"comparable capability" refers to the text performance only, to keep it simple (the hardest part of making GPT-4 is the language model anyway). To be comparable the performance should be equal or extremely close across a wide range of benchmarks (e.g. MMLU, HumanEval, WinoGrande) and tests (e.g. SAT). It should also have at least 8k context length (chosen since GPT-4 has 8k and 32k context length versions).
Of course, to qualify as YES, the group that develops a competitor must publicly announce that they trained an LLM with the benchmark results.
Related questions

Some analysis of PaLM 2 vs GPT-4. This is hard to benchmark because PaLM 2 Large is not public and we can only rely on the technical report.
At first glance, PaLM 2's results in the technical report appear ~5% below GPT-4 across most standard benchmarks (e.g. MMLU, Hellaswag, Winogrande, etc).

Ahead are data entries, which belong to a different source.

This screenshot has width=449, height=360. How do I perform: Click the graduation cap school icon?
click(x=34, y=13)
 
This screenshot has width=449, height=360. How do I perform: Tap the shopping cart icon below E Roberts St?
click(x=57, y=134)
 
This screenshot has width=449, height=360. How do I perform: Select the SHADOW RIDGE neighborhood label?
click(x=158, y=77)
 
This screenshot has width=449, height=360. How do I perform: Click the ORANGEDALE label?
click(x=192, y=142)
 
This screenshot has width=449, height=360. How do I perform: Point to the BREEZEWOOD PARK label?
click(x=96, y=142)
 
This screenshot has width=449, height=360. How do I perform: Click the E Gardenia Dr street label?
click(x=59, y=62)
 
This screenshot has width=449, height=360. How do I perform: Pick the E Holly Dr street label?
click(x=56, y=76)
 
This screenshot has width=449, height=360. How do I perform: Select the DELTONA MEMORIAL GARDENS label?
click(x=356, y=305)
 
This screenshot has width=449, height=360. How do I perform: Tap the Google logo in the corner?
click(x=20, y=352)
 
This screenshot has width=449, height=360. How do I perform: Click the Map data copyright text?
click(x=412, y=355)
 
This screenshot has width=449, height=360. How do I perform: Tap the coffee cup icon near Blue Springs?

However, Table 5 on PaLM 2 technical report shows results from using CoT which are better than or equal to GPT-4 on Winogrande and DROP. Sourcing other benchmarks around the internet of GPT-4 on StrategyQA and CSQA show that PaLM 2's published results are slightly better. GPT-4 is notably better at coding, however, judging by the Humaneval results.
The main reason to resolve NO here, however, is that PaLM 2 (as described in the report) is not a chatbot: it is a base model instruction-finetuned on FLAN, not a full RLHF finetune on millions of human preferences.
If we were considering base models only, I think that PaLM 2 has comparable capability. However, considering full chat capabilities that people care about, I expect PaLM 2 to be slightly worse to use. Therefore I will not consider PaLM 2 sufficient to meet the bar for this question, unless there are well-argued objections.

I'm buying more NO because there's only a month left now, but:
"The Code Llama models provide stable generations with up to 100,000 tokens of context. All models are trained on sequences of 16,000 tokens and show improvements on inputs with up to 100,000 tokens."
"[...] based on Code Llama [...] WizardCoder-34B surpasses (initial) GPT-4, ChatGPT-3.5 and Claude-2 on HumanEval with 73.2% pass"
So it meets context size and at least one benchmark, though it's limited to code only.

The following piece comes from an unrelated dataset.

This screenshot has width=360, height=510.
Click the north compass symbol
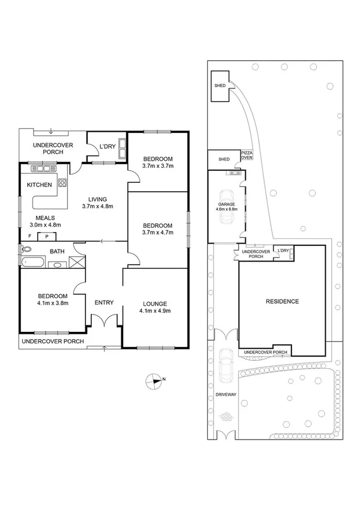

@hyperion Google Bard is using that, right? I'm surprised they claim it matches GPT-4: I tested it months ago, was very disappointed, and haven't really thought about it since. As the market requires, they did announce it and they did find some benchmarks, so I would understand if it's technically a YES.
One example of a benchmark where it's worse: it's 200 ELO points below GPT-4 on this leaderboard, and 100 points below GPT-3.5-turbo: https://lmsys.org/blog/2023-05-25-leaderboard/
Everyone finetuning language models uses GPT-4 as the gold standard to rate responses and generate synthetic data. I haven't heard of anyone using PaLM 2 for this. This would be similar to a "citation count" metric.
HumanEval is also mentioned in the market description and is 37.6 vs. GPT-4's 67 at release.
IMO Anthropic's Claude is the only LLM that comes close to GPT-4. The next version of Claude might be competitive.

New: In a rare collaboration between DeepMind and Google Brain, software engineers at both Alphabet AI units are working together on a GPT-4 rival that would have up to 1 trillion parameters—a project known internally as Gemini.